**Data in this exercise:**
● ● ● ● ●

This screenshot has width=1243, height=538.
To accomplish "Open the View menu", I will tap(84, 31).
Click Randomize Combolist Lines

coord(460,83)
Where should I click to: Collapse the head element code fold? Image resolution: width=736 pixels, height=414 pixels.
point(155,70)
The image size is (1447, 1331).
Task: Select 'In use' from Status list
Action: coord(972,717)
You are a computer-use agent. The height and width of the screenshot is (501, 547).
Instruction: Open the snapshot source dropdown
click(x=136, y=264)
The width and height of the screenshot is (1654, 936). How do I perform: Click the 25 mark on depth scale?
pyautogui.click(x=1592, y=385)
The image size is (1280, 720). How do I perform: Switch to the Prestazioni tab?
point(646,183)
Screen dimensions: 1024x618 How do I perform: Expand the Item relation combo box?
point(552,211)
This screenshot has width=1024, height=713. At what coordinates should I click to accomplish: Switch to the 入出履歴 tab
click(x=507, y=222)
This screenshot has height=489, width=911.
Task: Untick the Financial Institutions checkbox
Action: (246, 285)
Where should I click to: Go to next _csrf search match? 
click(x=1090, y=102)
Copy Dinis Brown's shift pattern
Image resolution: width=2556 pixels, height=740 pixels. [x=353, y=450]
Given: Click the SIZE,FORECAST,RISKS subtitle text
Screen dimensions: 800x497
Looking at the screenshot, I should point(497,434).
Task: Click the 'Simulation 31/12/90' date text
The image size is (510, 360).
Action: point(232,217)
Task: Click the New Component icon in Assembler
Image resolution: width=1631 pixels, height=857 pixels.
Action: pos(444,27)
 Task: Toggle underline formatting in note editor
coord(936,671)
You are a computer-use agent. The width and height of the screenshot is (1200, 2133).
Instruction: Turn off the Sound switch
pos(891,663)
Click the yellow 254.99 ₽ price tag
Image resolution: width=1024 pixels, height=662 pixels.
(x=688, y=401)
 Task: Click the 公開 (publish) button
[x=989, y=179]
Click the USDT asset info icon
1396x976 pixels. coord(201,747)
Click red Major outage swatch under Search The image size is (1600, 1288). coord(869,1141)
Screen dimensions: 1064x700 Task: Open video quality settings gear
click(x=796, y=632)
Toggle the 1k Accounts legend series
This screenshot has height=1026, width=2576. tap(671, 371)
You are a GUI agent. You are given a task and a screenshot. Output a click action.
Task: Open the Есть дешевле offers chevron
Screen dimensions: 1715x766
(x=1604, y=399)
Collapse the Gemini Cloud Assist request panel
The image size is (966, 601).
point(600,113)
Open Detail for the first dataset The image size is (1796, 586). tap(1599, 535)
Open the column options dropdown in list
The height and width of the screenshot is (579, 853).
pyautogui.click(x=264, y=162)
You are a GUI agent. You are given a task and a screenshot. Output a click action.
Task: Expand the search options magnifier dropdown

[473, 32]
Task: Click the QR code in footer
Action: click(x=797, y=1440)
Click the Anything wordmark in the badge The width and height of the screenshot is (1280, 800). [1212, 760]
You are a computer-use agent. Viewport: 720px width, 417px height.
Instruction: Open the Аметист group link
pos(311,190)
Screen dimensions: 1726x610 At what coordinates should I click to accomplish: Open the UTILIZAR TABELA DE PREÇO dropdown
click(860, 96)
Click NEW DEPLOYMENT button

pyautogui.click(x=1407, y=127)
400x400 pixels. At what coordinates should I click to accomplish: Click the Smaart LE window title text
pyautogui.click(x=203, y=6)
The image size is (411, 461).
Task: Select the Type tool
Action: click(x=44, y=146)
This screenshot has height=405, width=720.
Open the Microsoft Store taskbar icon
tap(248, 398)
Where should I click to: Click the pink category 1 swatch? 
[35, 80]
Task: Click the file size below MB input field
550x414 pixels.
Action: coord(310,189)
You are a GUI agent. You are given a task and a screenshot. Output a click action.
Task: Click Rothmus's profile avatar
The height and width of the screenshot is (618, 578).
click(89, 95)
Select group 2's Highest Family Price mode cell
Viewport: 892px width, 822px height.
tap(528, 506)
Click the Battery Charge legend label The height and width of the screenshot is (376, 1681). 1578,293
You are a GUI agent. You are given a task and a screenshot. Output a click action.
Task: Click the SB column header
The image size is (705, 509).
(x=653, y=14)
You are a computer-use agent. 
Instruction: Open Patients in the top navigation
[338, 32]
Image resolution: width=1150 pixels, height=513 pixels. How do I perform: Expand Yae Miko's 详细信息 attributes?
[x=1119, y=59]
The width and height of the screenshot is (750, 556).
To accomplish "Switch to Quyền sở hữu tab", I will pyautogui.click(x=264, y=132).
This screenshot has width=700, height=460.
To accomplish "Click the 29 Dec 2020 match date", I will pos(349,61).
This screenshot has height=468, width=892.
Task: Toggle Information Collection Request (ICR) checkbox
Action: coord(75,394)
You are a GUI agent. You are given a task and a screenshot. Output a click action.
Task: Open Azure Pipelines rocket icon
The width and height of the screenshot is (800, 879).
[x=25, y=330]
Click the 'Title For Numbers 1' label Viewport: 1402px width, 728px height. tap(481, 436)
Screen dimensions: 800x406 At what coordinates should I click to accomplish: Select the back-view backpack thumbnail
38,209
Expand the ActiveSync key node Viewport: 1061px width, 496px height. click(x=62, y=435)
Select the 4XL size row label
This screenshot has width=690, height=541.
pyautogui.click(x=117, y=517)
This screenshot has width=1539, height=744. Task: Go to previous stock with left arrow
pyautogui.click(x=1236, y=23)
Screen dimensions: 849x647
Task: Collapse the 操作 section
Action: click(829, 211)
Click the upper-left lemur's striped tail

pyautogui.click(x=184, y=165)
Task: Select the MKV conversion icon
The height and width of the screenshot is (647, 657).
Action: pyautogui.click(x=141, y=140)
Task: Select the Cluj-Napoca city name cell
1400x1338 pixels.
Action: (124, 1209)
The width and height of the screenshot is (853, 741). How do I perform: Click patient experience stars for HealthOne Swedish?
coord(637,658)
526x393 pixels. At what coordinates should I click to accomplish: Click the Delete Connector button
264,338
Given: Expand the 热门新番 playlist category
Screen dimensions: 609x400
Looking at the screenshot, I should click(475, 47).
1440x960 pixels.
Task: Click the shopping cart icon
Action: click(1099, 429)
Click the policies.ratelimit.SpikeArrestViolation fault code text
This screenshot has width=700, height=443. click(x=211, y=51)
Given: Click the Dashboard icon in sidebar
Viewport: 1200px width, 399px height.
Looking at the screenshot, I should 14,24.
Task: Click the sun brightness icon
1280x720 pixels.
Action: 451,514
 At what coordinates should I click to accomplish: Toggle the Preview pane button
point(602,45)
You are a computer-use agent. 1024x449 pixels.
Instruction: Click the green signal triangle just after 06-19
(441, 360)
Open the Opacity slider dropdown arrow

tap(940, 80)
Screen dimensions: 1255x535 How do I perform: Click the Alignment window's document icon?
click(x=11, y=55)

● ● ● ● ●

Print each record from the listing above exactly as it was given.

**Answer area:**
This screenshot has width=1243, height=538.
To accomplish "Open the View menu", I will tap(84, 31).
Click Randomize Combolist Lines

coord(460,83)
Where should I click to: Collapse the head element code fold? Image resolution: width=736 pixels, height=414 pixels.
point(155,70)
The image size is (1447, 1331).
Task: Select 'In use' from Status list
Action: coord(972,717)
You are a computer-use agent. The height and width of the screenshot is (501, 547).
Instruction: Open the snapshot source dropdown
click(x=136, y=264)
The width and height of the screenshot is (1654, 936). How do I perform: Click the 25 mark on depth scale?
pyautogui.click(x=1592, y=385)
The image size is (1280, 720). How do I perform: Switch to the Prestazioni tab?
point(646,183)
Screen dimensions: 1024x618 How do I perform: Expand the Item relation combo box?
point(552,211)
This screenshot has width=1024, height=713. At what coordinates should I click to accomplish: Switch to the 入出履歴 tab
click(x=507, y=222)
This screenshot has height=489, width=911.
Task: Untick the Financial Institutions checkbox
Action: (246, 285)
Where should I click to: Go to next _csrf search match? 
click(x=1090, y=102)
Copy Dinis Brown's shift pattern
Image resolution: width=2556 pixels, height=740 pixels. [x=353, y=450]
Given: Click the SIZE,FORECAST,RISKS subtitle text
Screen dimensions: 800x497
Looking at the screenshot, I should point(497,434).
Task: Click the 'Simulation 31/12/90' date text
The image size is (510, 360).
Action: point(232,217)
Task: Click the New Component icon in Assembler
Image resolution: width=1631 pixels, height=857 pixels.
Action: pos(444,27)
 Task: Toggle underline formatting in note editor
coord(936,671)
You are a computer-use agent. The width and height of the screenshot is (1200, 2133).
Instruction: Turn off the Sound switch
pos(891,663)
Click the yellow 254.99 ₽ price tag
Image resolution: width=1024 pixels, height=662 pixels.
(x=688, y=401)
 Task: Click the 公開 (publish) button
[x=989, y=179]
Click the USDT asset info icon
1396x976 pixels. coord(201,747)
Click red Major outage swatch under Search The image size is (1600, 1288). coord(869,1141)
Screen dimensions: 1064x700 Task: Open video quality settings gear
click(x=796, y=632)
Toggle the 1k Accounts legend series
This screenshot has height=1026, width=2576. tap(671, 371)
You are a GUI agent. You are given a task and a screenshot. Output a click action.
Task: Open the Есть дешевле offers chevron
Screen dimensions: 1715x766
(x=1604, y=399)
Collapse the Gemini Cloud Assist request panel
The image size is (966, 601).
point(600,113)
Open Detail for the first dataset The image size is (1796, 586). tap(1599, 535)
Open the column options dropdown in list
The height and width of the screenshot is (579, 853).
pyautogui.click(x=264, y=162)
You are a GUI agent. You are given a task and a screenshot. Output a click action.
Task: Expand the search options magnifier dropdown

[473, 32]
Task: Click the QR code in footer
Action: click(x=797, y=1440)
Click the Anything wordmark in the badge The width and height of the screenshot is (1280, 800). [1212, 760]
You are a computer-use agent. Viewport: 720px width, 417px height.
Instruction: Open the Аметист group link
pos(311,190)
Screen dimensions: 1726x610 At what coordinates should I click to accomplish: Open the UTILIZAR TABELA DE PREÇO dropdown
click(860, 96)
Click NEW DEPLOYMENT button

pyautogui.click(x=1407, y=127)
400x400 pixels. At what coordinates should I click to accomplish: Click the Smaart LE window title text
pyautogui.click(x=203, y=6)
The image size is (411, 461).
Task: Select the Type tool
Action: click(x=44, y=146)
This screenshot has height=405, width=720.
Open the Microsoft Store taskbar icon
tap(248, 398)
Where should I click to: Click the pink category 1 swatch? 
[35, 80]
Task: Click the file size below MB input field
550x414 pixels.
Action: coord(310,189)
You are a GUI agent. You are given a task and a screenshot. Output a click action.
Task: Click Rothmus's profile avatar
The height and width of the screenshot is (618, 578).
click(89, 95)
Select group 2's Highest Family Price mode cell
Viewport: 892px width, 822px height.
tap(528, 506)
Click the Battery Charge legend label The height and width of the screenshot is (376, 1681). 1578,293
You are a GUI agent. You are given a task and a screenshot. Output a click action.
Task: Click the SB column header
The image size is (705, 509).
(x=653, y=14)
You are a computer-use agent. 
Instruction: Open Patients in the top navigation
[338, 32]
Image resolution: width=1150 pixels, height=513 pixels. How do I perform: Expand Yae Miko's 详细信息 attributes?
[x=1119, y=59]
The width and height of the screenshot is (750, 556).
To accomplish "Switch to Quyền sở hữu tab", I will pyautogui.click(x=264, y=132).
This screenshot has width=700, height=460.
To accomplish "Click the 29 Dec 2020 match date", I will pos(349,61).
This screenshot has height=468, width=892.
Task: Toggle Information Collection Request (ICR) checkbox
Action: coord(75,394)
You are a GUI agent. You are given a task and a screenshot. Output a click action.
Task: Open Azure Pipelines rocket icon
The width and height of the screenshot is (800, 879).
[x=25, y=330]
Click the 'Title For Numbers 1' label Viewport: 1402px width, 728px height. tap(481, 436)
Screen dimensions: 800x406 At what coordinates should I click to accomplish: Select the back-view backpack thumbnail
38,209
Expand the ActiveSync key node Viewport: 1061px width, 496px height. click(x=62, y=435)
Select the 4XL size row label
This screenshot has width=690, height=541.
pyautogui.click(x=117, y=517)
This screenshot has width=1539, height=744. Task: Go to previous stock with left arrow
pyautogui.click(x=1236, y=23)
Screen dimensions: 849x647
Task: Collapse the 操作 section
Action: click(829, 211)
Click the upper-left lemur's striped tail

pyautogui.click(x=184, y=165)
Task: Select the MKV conversion icon
The height and width of the screenshot is (647, 657).
Action: pyautogui.click(x=141, y=140)
Task: Select the Cluj-Napoca city name cell
1400x1338 pixels.
Action: (124, 1209)
The width and height of the screenshot is (853, 741). How do I perform: Click patient experience stars for HealthOne Swedish?
coord(637,658)
526x393 pixels. At what coordinates should I click to accomplish: Click the Delete Connector button
264,338
Given: Expand the 热门新番 playlist category
Screen dimensions: 609x400
Looking at the screenshot, I should click(475, 47).
1440x960 pixels.
Task: Click the shopping cart icon
Action: click(1099, 429)
Click the policies.ratelimit.SpikeArrestViolation fault code text
This screenshot has width=700, height=443. click(x=211, y=51)
Given: Click the Dashboard icon in sidebar
Viewport: 1200px width, 399px height.
Looking at the screenshot, I should 14,24.
Task: Click the sun brightness icon
1280x720 pixels.
Action: 451,514
 At what coordinates should I click to accomplish: Toggle the Preview pane button
point(602,45)
You are a computer-use agent. 1024x449 pixels.
Instruction: Click the green signal triangle just after 06-19
(441, 360)
Open the Opacity slider dropdown arrow

tap(940, 80)
Screen dimensions: 1255x535 How do I perform: Click the Alignment window's document icon?
click(x=11, y=55)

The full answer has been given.